A Good Way To Bring Kids to Restaurants

Happy Summer! Welcome to the second post in my series A Good Way To... In this seriesI'll cover a wide range of topics all connected to kids and food. In today's post I'll share a few tips for how to have fun bringing your young kids to a restaurant. Enjoy! 

at  EDNA  in Halifax with friends.

at EDNA in Halifax with friends.

On our 4th wedding anniversary, at  Field Guide  in Halifax.

On our 4th wedding anniversary, at Field Guide in Halifax.

The philosophy of taking your kids along to restaurants is, for our family, consistent with the way we approach most aspects of child-rearing and the way we approach food with our kids. We've never thought of kids as an obstacle to hosting friends for dinner, eating together every night, or cooking whole foods for the whole family. Taking them along to local restaurants - particularly when they were babies and not yet walking, but also many times since then - has been a natural choice for us, and there are a few ways you can make it less stressful and more fun than you might imagine. 


You may be eating with a child in your lap, have your conversation interrupted, or need to wander around if your child needs a break from the table. Remembering this going in helps keep things in perspective. I try to remember that it's a luxury to eat in a restaurant and by not hiring a babysitter, I'm keeping costs down! As far as grabbing a relaxing moment or two, that leads into my next point...

Bring extra adults along.

If at all possible, invite a grandparent or another family with you when you go out to eat. Perhaps you know a family whose kids are a little older than yours and would have fun entertaining your little ones at the restaurant. We have had many, many meals in restaurants with extended family, and the more adults to take turns interacting with the kids, the more relaxing a time everyone will have. 

Snug at the  Agricola Street Brasserie  in Halifax

Snug at the Agricola Street Brasserie in Halifax

Enjoying a stylish high chair in Vienna, Christmas 2013.

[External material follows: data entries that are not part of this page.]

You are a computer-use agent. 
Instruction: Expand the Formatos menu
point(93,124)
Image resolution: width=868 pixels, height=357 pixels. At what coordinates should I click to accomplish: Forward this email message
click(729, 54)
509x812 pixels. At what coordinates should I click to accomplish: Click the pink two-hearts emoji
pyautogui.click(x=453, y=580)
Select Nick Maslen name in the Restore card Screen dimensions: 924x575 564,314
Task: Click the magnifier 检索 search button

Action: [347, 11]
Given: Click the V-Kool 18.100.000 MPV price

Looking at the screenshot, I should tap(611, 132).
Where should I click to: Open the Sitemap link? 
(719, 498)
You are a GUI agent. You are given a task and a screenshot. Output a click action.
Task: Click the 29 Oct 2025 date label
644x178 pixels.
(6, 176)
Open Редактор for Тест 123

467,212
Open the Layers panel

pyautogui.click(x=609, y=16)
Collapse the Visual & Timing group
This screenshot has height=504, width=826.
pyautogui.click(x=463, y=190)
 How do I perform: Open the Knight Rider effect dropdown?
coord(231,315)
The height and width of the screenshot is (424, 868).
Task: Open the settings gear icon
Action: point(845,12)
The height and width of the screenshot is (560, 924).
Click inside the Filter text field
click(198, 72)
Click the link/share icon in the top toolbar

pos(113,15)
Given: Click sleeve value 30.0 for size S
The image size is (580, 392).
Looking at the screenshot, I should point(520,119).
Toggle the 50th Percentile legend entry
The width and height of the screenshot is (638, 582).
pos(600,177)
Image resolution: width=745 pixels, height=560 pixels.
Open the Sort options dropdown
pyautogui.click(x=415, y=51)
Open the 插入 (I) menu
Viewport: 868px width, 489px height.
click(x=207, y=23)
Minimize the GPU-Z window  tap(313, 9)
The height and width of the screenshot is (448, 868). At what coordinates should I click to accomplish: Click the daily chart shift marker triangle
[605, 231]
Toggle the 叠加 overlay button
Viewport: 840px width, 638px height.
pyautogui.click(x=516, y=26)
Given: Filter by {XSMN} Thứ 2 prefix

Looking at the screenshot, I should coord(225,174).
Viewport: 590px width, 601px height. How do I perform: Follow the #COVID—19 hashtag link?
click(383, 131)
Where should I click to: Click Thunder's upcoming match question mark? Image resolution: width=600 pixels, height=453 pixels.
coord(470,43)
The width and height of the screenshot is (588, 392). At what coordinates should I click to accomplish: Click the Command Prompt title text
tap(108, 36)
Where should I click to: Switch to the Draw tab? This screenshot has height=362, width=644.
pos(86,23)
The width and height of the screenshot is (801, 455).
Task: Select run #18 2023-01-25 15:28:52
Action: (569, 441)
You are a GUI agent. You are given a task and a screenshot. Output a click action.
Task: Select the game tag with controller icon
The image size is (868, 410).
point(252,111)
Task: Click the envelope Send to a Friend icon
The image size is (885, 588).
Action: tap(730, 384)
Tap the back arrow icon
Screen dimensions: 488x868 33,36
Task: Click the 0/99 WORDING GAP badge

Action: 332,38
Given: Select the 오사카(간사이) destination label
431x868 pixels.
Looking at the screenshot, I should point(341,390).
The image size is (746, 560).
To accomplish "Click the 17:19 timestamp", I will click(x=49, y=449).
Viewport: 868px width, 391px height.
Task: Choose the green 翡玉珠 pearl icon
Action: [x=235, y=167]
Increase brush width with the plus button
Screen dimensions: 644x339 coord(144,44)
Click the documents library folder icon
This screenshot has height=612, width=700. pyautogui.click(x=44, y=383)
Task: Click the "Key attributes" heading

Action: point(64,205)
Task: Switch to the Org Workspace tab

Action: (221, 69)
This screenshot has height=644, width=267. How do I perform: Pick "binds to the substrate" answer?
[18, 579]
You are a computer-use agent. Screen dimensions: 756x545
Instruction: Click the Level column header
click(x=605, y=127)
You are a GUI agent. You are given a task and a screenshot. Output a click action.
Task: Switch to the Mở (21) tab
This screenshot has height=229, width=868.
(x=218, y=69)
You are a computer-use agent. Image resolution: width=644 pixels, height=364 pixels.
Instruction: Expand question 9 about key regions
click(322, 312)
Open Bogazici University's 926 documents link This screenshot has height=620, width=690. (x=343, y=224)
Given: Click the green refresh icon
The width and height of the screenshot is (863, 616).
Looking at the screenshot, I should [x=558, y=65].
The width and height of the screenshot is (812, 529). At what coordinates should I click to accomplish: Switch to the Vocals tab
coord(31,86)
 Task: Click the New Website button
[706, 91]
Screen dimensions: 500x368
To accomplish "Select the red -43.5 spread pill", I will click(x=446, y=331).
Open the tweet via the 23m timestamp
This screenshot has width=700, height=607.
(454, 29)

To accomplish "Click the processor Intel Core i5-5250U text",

Enjoying a stylish high chair in Vienna, Christmas 2013.

Bring a few distractions.

This is an easy one - bring some activities for the kids. I'd avoid a screen, since at any table where you're sharing a meal, a screen discourages the very thing you want to encourage kids to do: learn how to behave properly and interact respectfully and genuinely with others, while eating a meal. Instead, try sticker books, sketchbooks and pencils for drawing, colouring books, or very small, unobtrusive and non-rolling toys for playing small-scale, creative games. For younger children, a bib and their own water bottle make things easier and tidier. When kids get old enough to get excited about their own water glass, and can hold it carefully, the water bottle becomes unnecessary!

Lunch in London, UK, 2014. A high-end fish and chips.

Lunch in London, UK, 2014. A high-end fish and chips.

A few things you don't need...

To bring along food for the kids, or even, I'd strongly argue, to look at a kids' menu. Very small kids (under age two) are completely happy to grab off your plate and not receive their own meal. Older than that, and just choose something off the Starters or Sides sections of the menu. Exposure to a wide variety of foods - ie, the foods adults are eating - is what creates confident eaters. There's no reason to limit the choices for children, and as so many studies have shown, the more they try, the more they will like. (That said, we have been in fancy places where the chef has offered to prepare a special meal just for our little kids - and it's hard to say no to that!)

As a side note, but an important one, cooking family dinner at home regularly (where all family members eat the same meal) is a great starting point for following these ideas when leaving the house to eat. Of course, in a restaurant everyone can order what they like, but kids won't expect a totally separate (and much more mundane) menu when they're used to eating the same wide variety of food as their parents at home.

Lunch in London, 2014.

Lunch in London, 2014.

And finally...Just Go For It.

I just said it above, and I'll say it again: Exposure. The only way kids will learn to behave beautifully in a restaurant is if they have a chance to go to one. We have been very, very lucky to have taken our children to restaurants in many parts of the world (and many excellent ones in our home city of Halifax), and we have never hesitated to do so if the chance presents itself. Fancy, or casual, it's great for kids to be able to see all types of restaurants, and observe behaviour in all of them.